To do
Wherever an image appears in the data, omit it and copy all the remaining text word for word.

[Data records]
=== Begin Enclosure ===

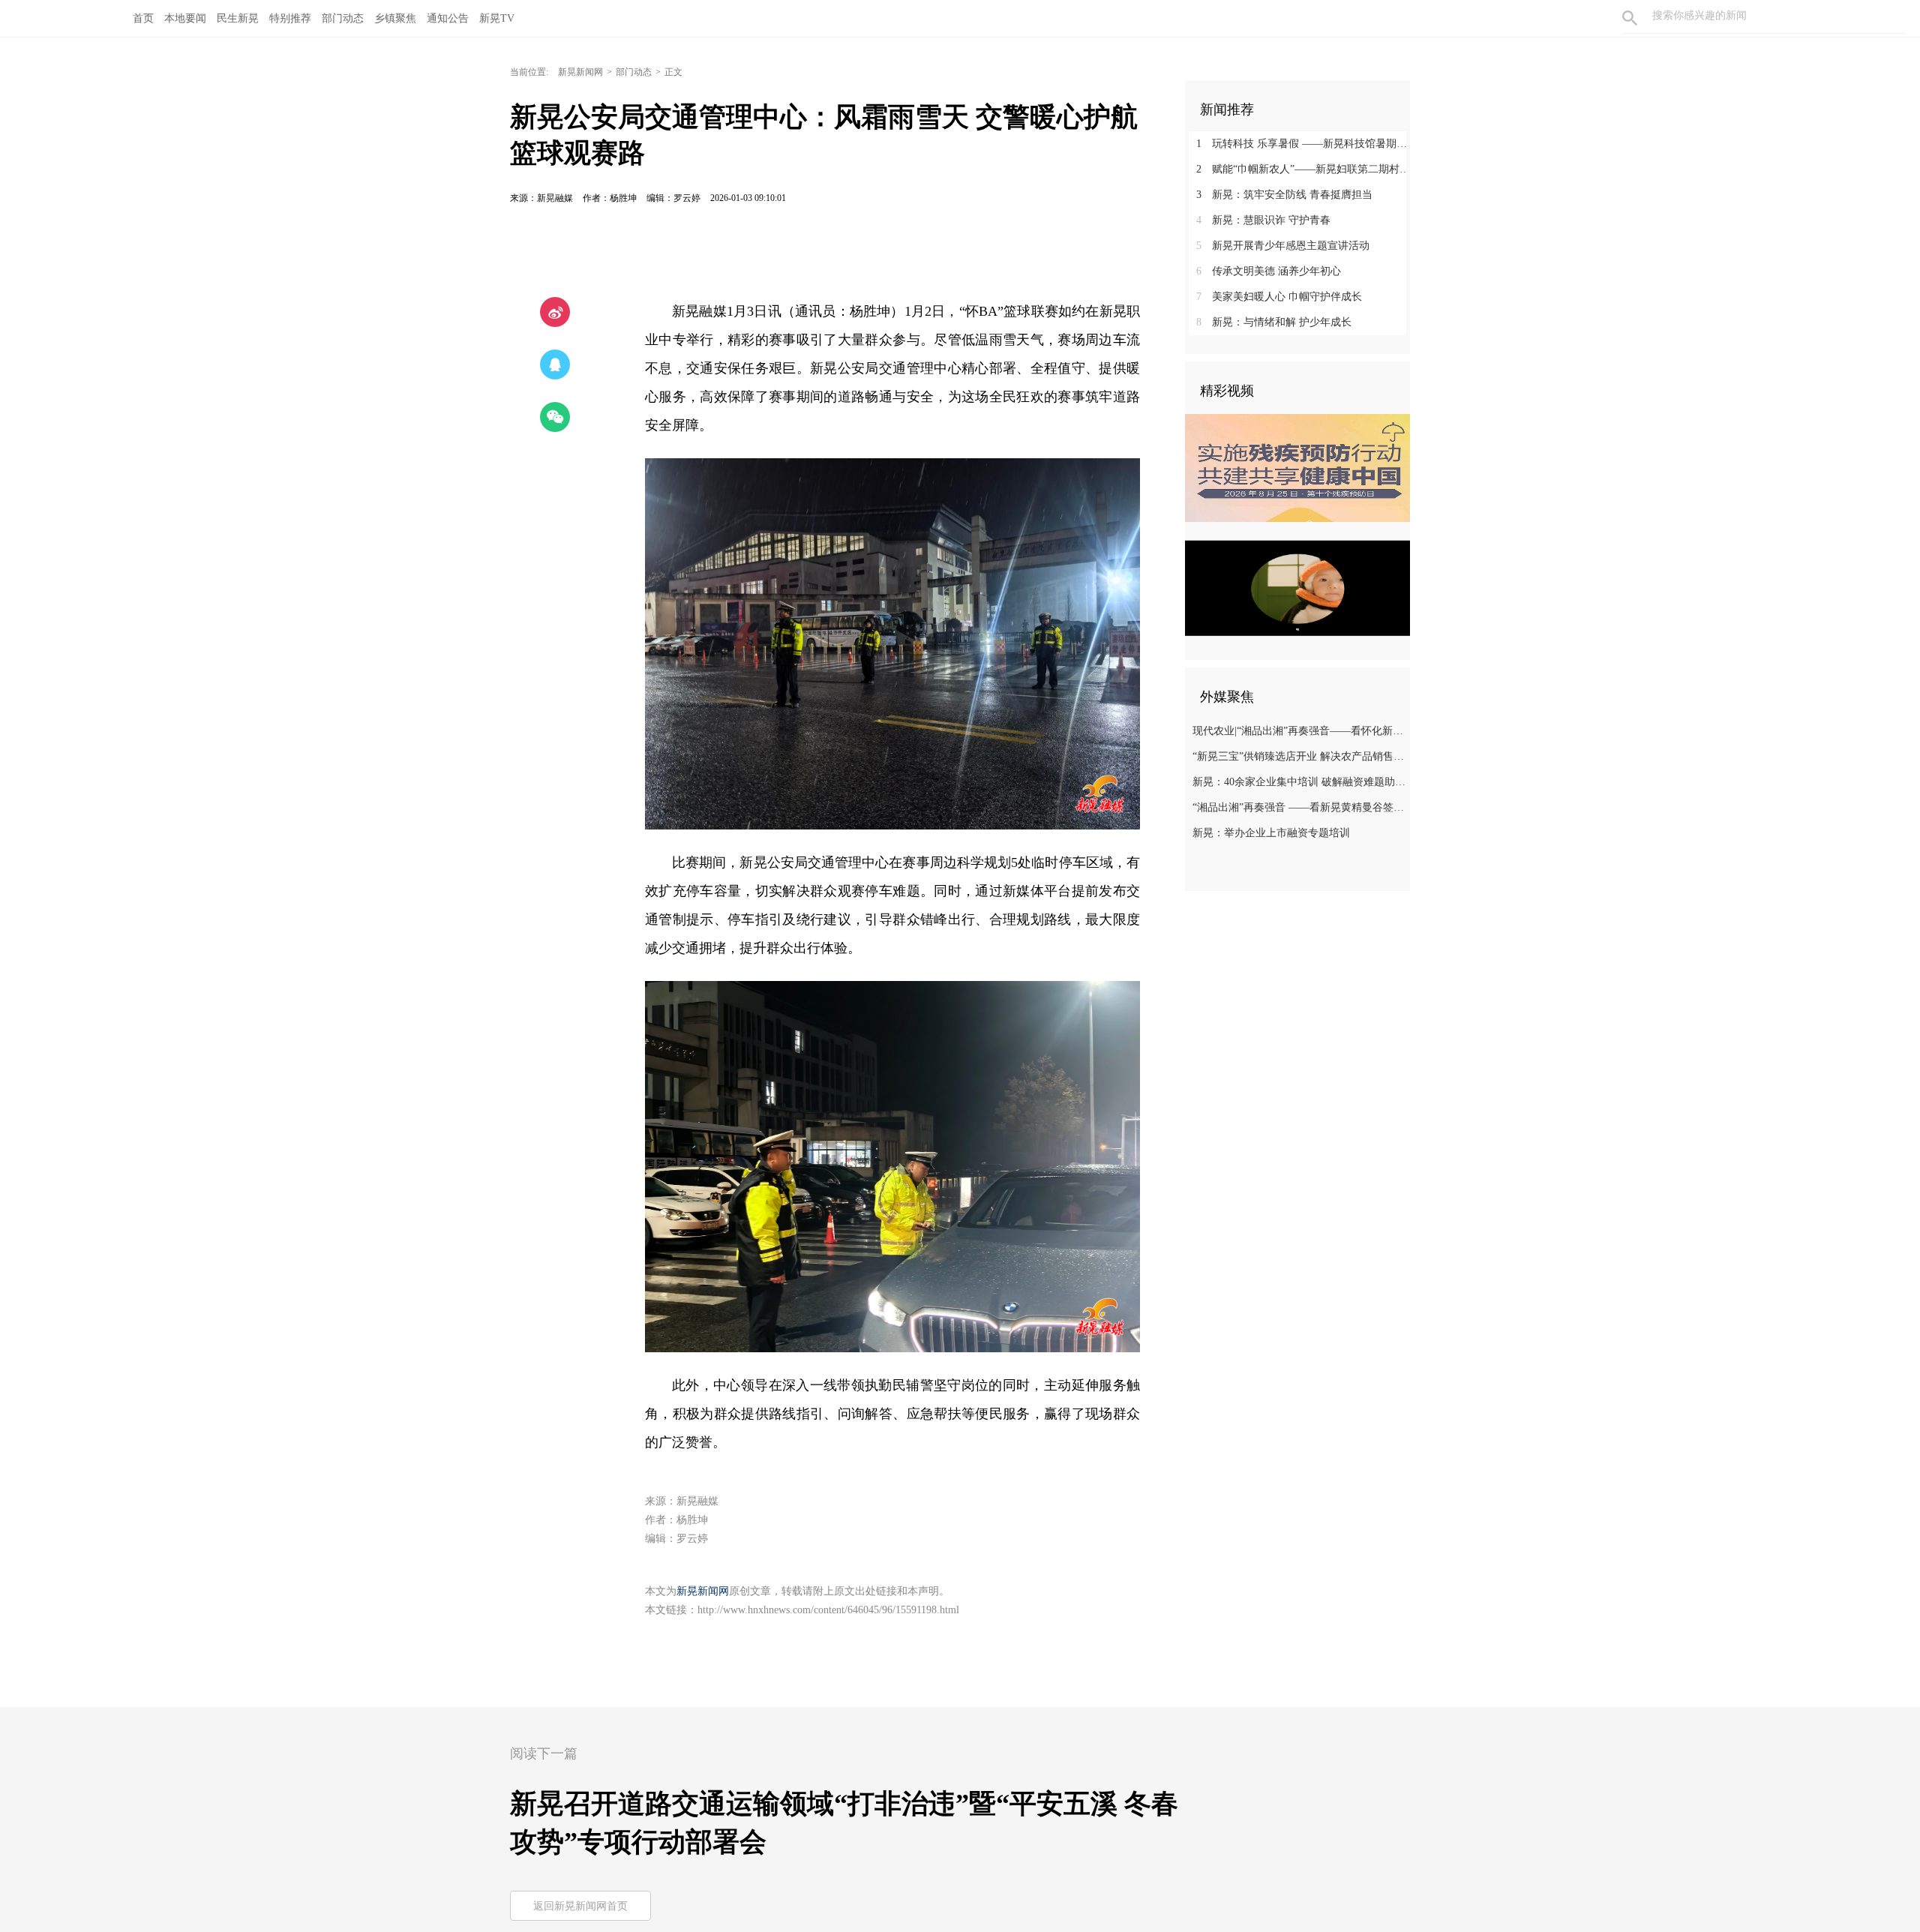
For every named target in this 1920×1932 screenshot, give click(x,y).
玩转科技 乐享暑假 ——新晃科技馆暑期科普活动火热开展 (1303, 143)
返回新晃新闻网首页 (580, 1906)
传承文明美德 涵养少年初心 (1268, 271)
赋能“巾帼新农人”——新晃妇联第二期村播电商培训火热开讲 (1303, 169)
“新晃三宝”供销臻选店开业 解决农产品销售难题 (1299, 756)
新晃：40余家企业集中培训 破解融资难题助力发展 (1299, 782)
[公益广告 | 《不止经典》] (1297, 588)
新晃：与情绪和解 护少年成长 (1274, 322)
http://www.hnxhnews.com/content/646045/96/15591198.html (828, 1610)
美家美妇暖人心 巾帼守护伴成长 (1279, 296)
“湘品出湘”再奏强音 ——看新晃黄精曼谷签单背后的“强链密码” (1299, 807)
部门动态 (634, 72)
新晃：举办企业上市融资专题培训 (1271, 832)
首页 (143, 18)
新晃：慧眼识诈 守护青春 (1263, 220)
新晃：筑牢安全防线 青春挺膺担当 (1284, 194)
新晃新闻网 (580, 72)
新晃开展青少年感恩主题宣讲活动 (1283, 245)
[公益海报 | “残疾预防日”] (1297, 468)
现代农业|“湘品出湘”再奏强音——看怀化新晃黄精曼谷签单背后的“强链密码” (1299, 730)
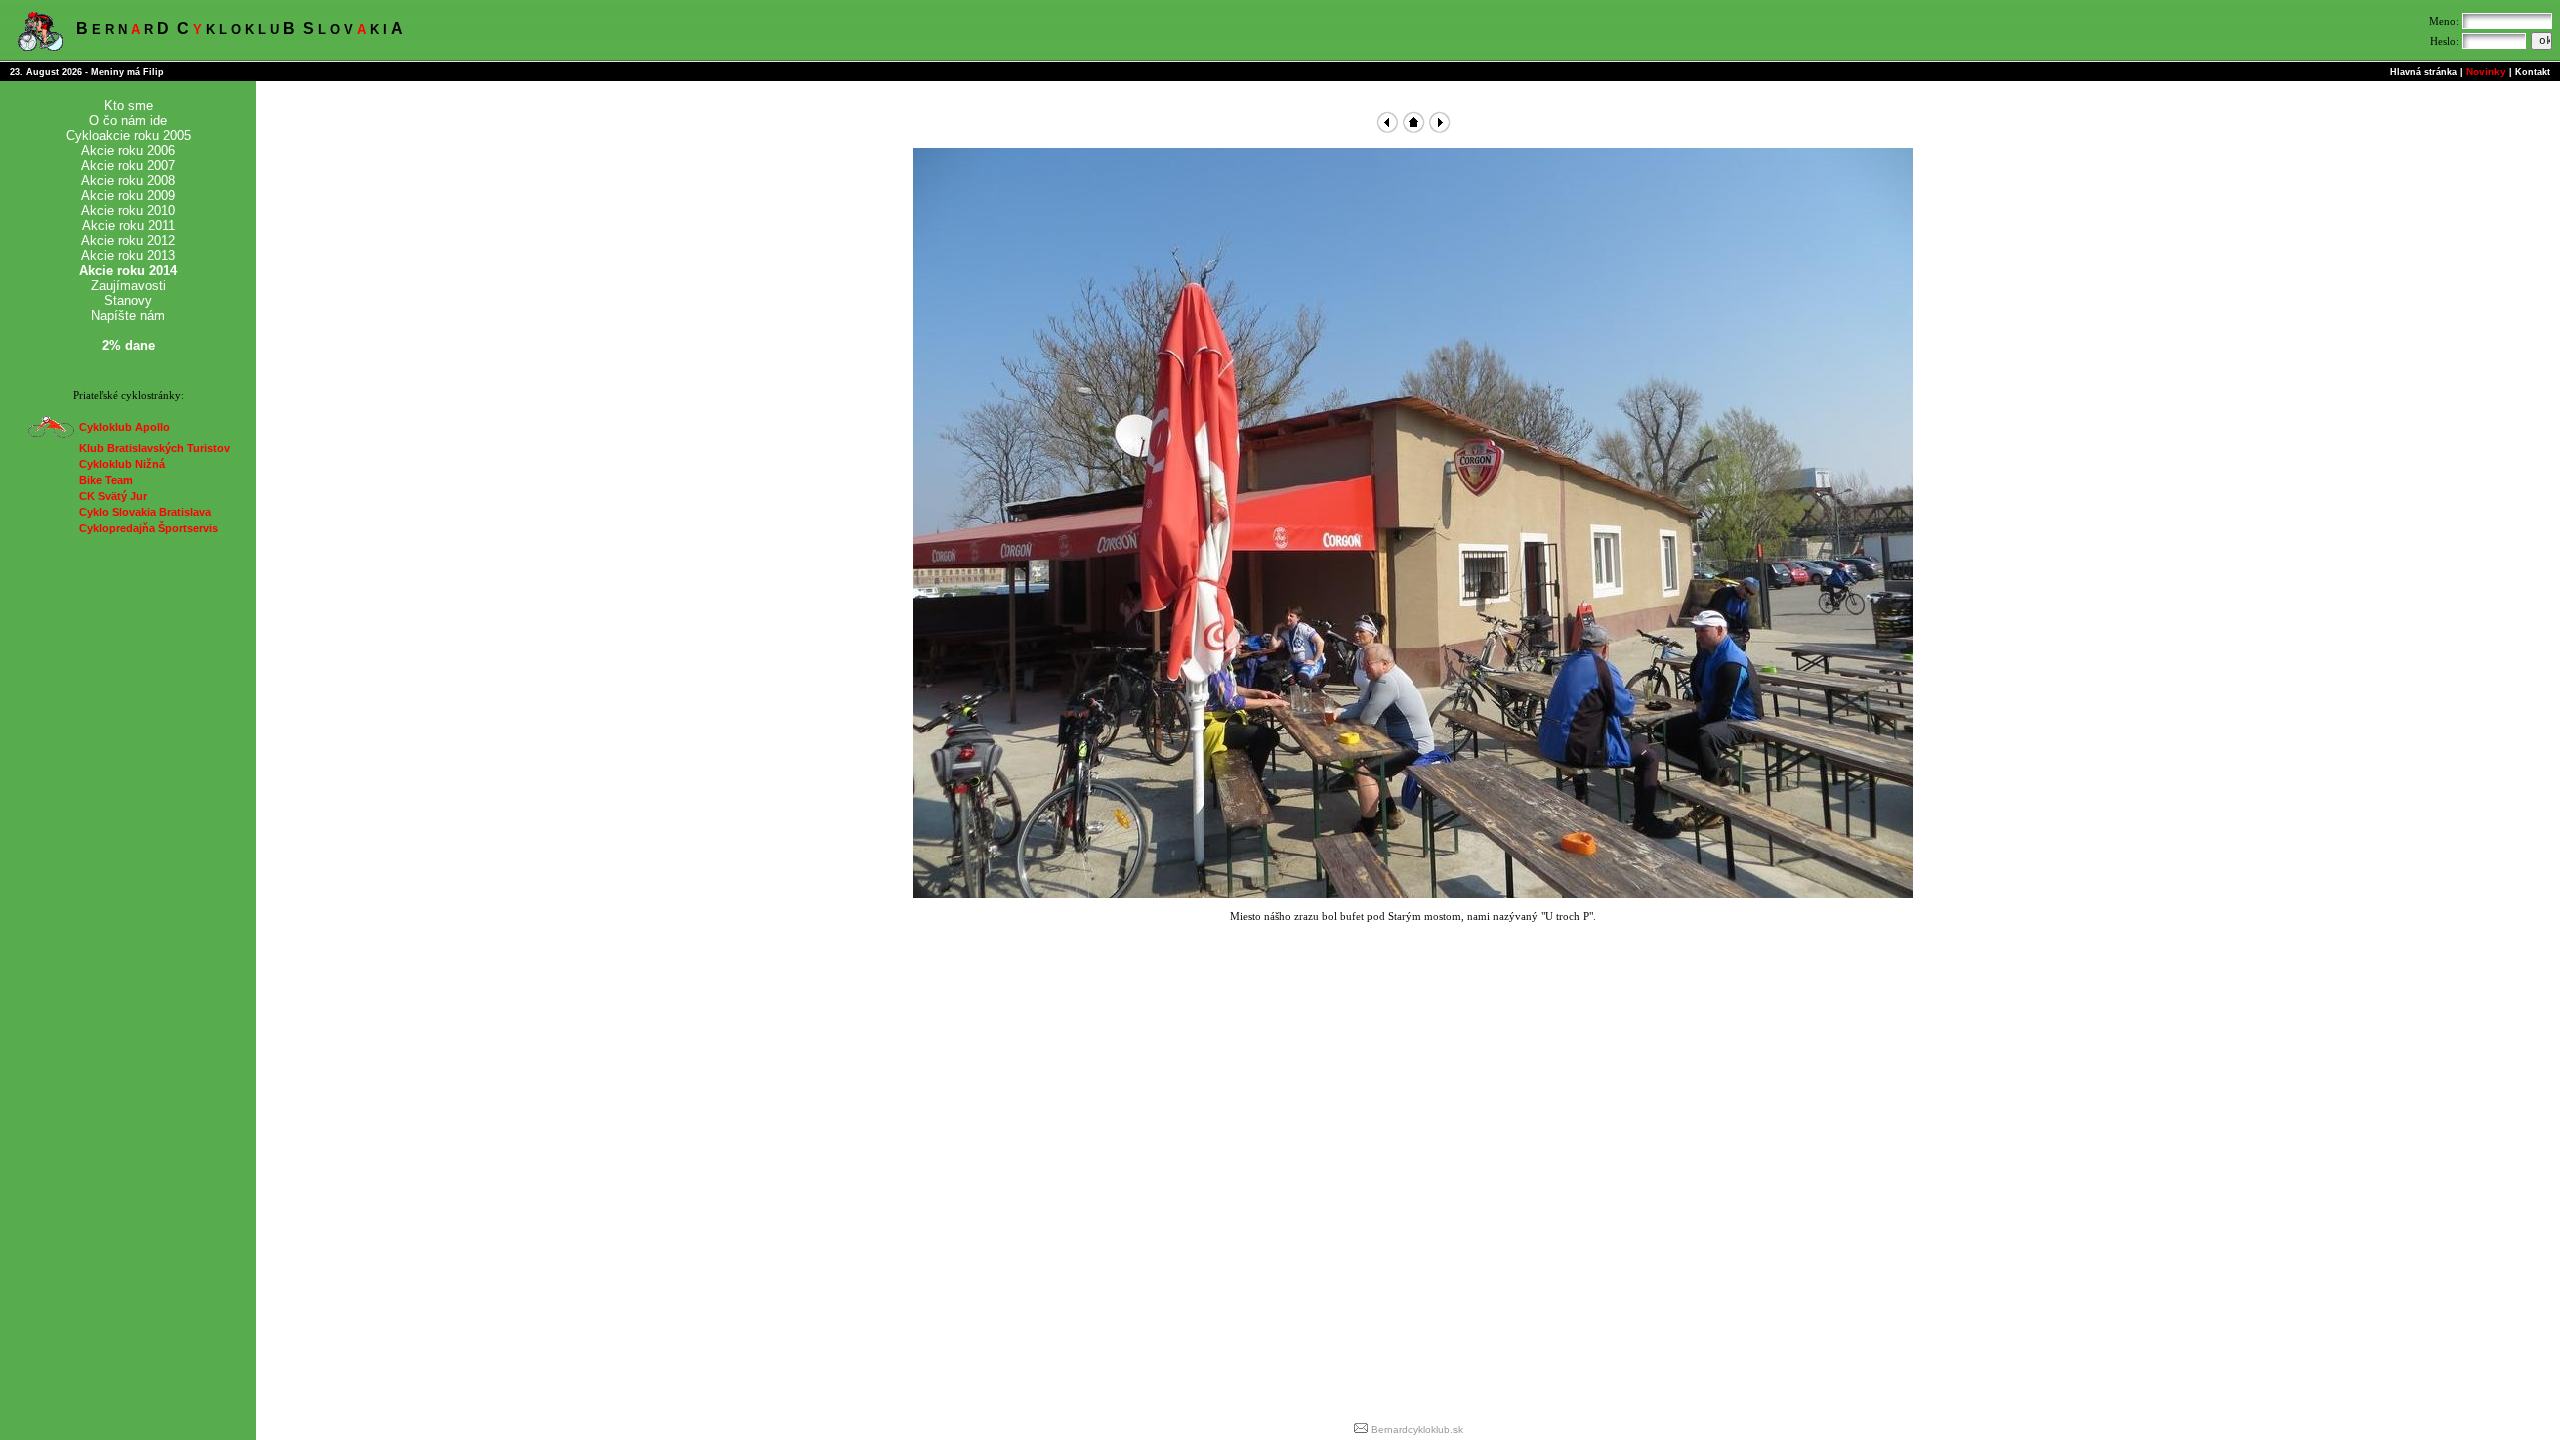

=== End Enclosure ===

Answer
For every named target in this 1920×1932 screenshot, give click(x,y).
玩转科技 乐享暑假 ——新晃科技馆暑期科普活动火热开展 (1303, 143)
返回新晃新闻网首页 (580, 1906)
传承文明美德 涵养少年初心 (1268, 271)
赋能“巾帼新农人”——新晃妇联第二期村播电商培训火热开讲 (1303, 169)
“新晃三宝”供销臻选店开业 解决农产品销售难题 (1299, 756)
新晃：40余家企业集中培训 破解融资难题助力发展 (1299, 782)
[公益广告 | 《不止经典》] (1297, 588)
新晃：与情绪和解 护少年成长 (1274, 322)
http://www.hnxhnews.com/content/646045/96/15591198.html (828, 1610)
美家美妇暖人心 巾帼守护伴成长 (1279, 296)
“湘品出湘”再奏强音 ——看新晃黄精曼谷签单背后的“强链密码” (1299, 807)
部门动态 (634, 72)
新晃：举办企业上市融资专题培训 (1271, 832)
首页 (143, 18)
新晃：慧眼识诈 守护青春 (1263, 220)
新晃：筑牢安全防线 青春挺膺担当 (1284, 194)
新晃新闻网 (580, 72)
新晃开展青少年感恩主题宣讲活动 (1283, 245)
[公益海报 | “残疾预防日”] (1297, 468)
现代农业|“湘品出湘”再奏强音——看怀化新晃黄精曼谷签单背后的“强链密码” (1299, 730)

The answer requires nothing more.